By Casey Rawlings
DENVER, CO – Jamshid Muhtorov had his email searched without warrant by the US government under section 702 of the Foreign Intelligence Surveillance Act (FISA), and last week, Denver’s Circuit Court of Appeals held that it was lawful.
The court further ruled that the lengthy seven year delay prior to Muhtorov’s trial did not violate the Speedy Trial Act.
The ruling was part of United States v. Muhtorov, a challenge brought by the ACLU and the office of the Federal Public Defender of Colorado in a criminal case.
Muhtorov, who is Uzbek, first received notice from the government that he was being monitored under Section 702 in 2013, after Edward Snowden revealed the consequences of the National Security Agency’s mass surveillance practices.
Muhtorov was a prominent human rights defender in Uzbekistan, and came to the U.S. seeking political asylum after facing persecution by Uzbekistan’s ruling regime.
Shortly after Muhtorov arrived in the U.S. in 2007, the U.S. government began surveilling him, and in 2012, it charged him with attempting to provide material support to the Islamic Jihad Union in Uzbekistan.
For years, federal agents tracked Muhtorov’s activities by installing bugs in his home and listening to intimate details about his family life. His phone calls were recorded as well as countless electronic communications he had.
Prior to his trial, Muhtorov attempted to suppress evidence obtained from Section 702 and asked for disclosure of the government’s surveillance. However, his request was denied by the district court.
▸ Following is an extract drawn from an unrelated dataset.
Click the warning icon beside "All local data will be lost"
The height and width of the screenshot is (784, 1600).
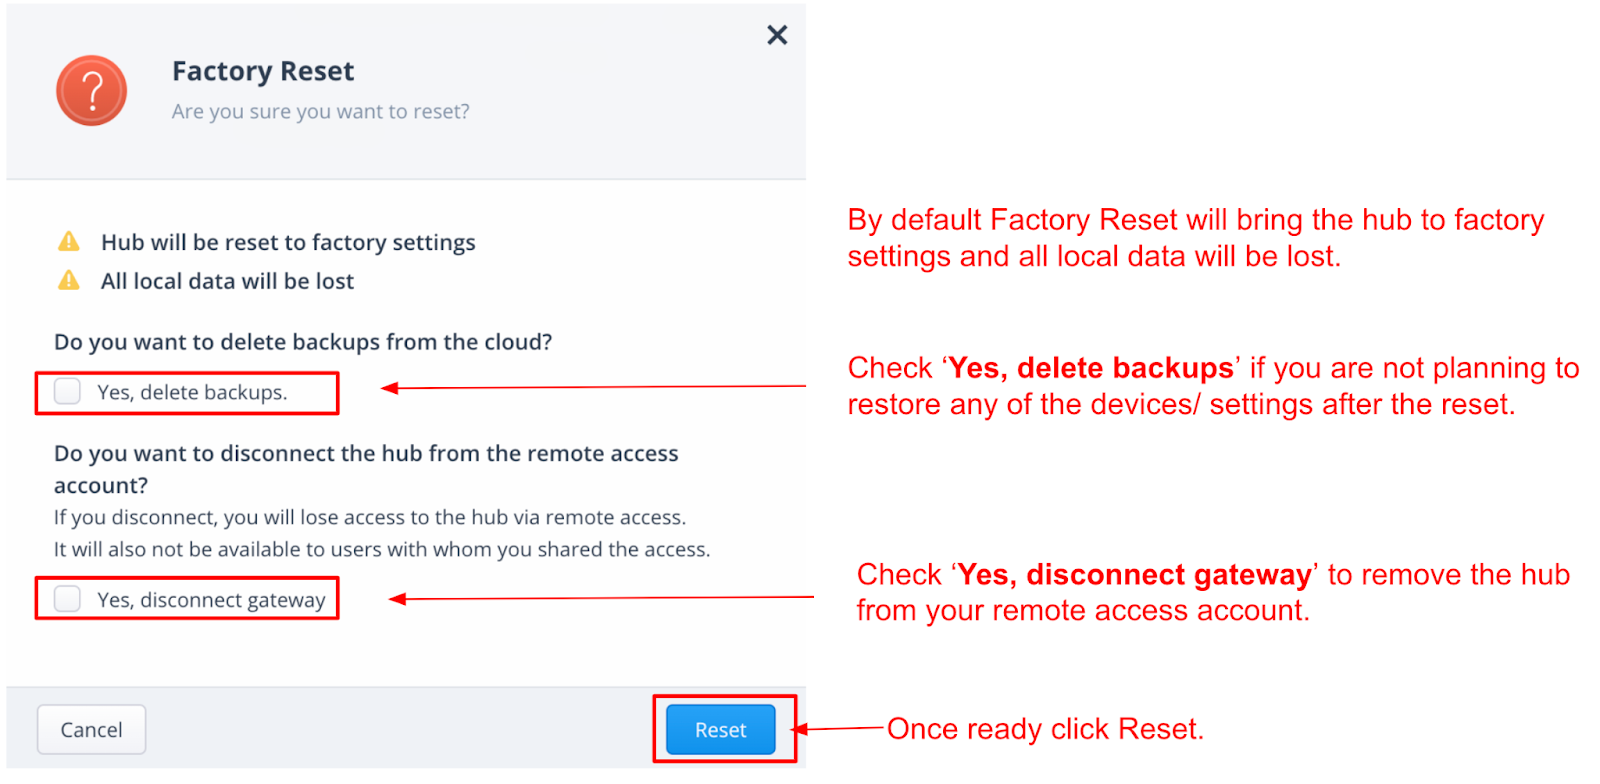[67, 280]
He further challenged the constitutionality of Section 702, claiming that such monitoring of his communications violated both the warrant and reasonableness requirements of the Fourth Amendment.
Section 702 enables the government to intercept, store, and search the international communication records of thousands of people, inducing people living in the US. While it retains the information, it searches them for information about people in the US.
Section 702 is a highly controversial statute due to the ways in which it enables the surveillance of the NSA. Countless warrantless surveillance of American’s international calls, emails, chats, and web-browsings are intercepted each year under this Section.
Judge Lucero argued in the dissent, and specified his many concerns about the Section. Lucero stated that Americans’ “do not lose their protected privacy interests when they communicate with foreigners.”
He further argued that the “vast scope” of the government’s surveillance under Section 702 and agents’ “minimally fettered” access to databases storing Americans’ communications “creates the potential for the evisceration of Fourth Amendment protections for U.S. persons who communicate with persons abroad.”
Patrick Toomey, senior staff attorney with the ACLU’s National Security Project, spoke about the gravity of the decision.
He stated, “we don’t give up bedrock Fourth Amendment protections when we communicate with family, friends, and colleagues abroad, contrary to the court’s ruling today. Under Section 702, the government for years has amassed our online messages, chats, and emails without a warrant, violating the constitutional rights of countless Americans, including Mr. Muhtorov.”
Toomey concluded by restating the threat posed by unchecked mass surveillance, noting, “mass surveillance threatens all of us. The FBI and NSA don’t have a free pass to seize and sift through our most sensitive communications, and we will keep fighting to ensure they can’t violate the Constitution.”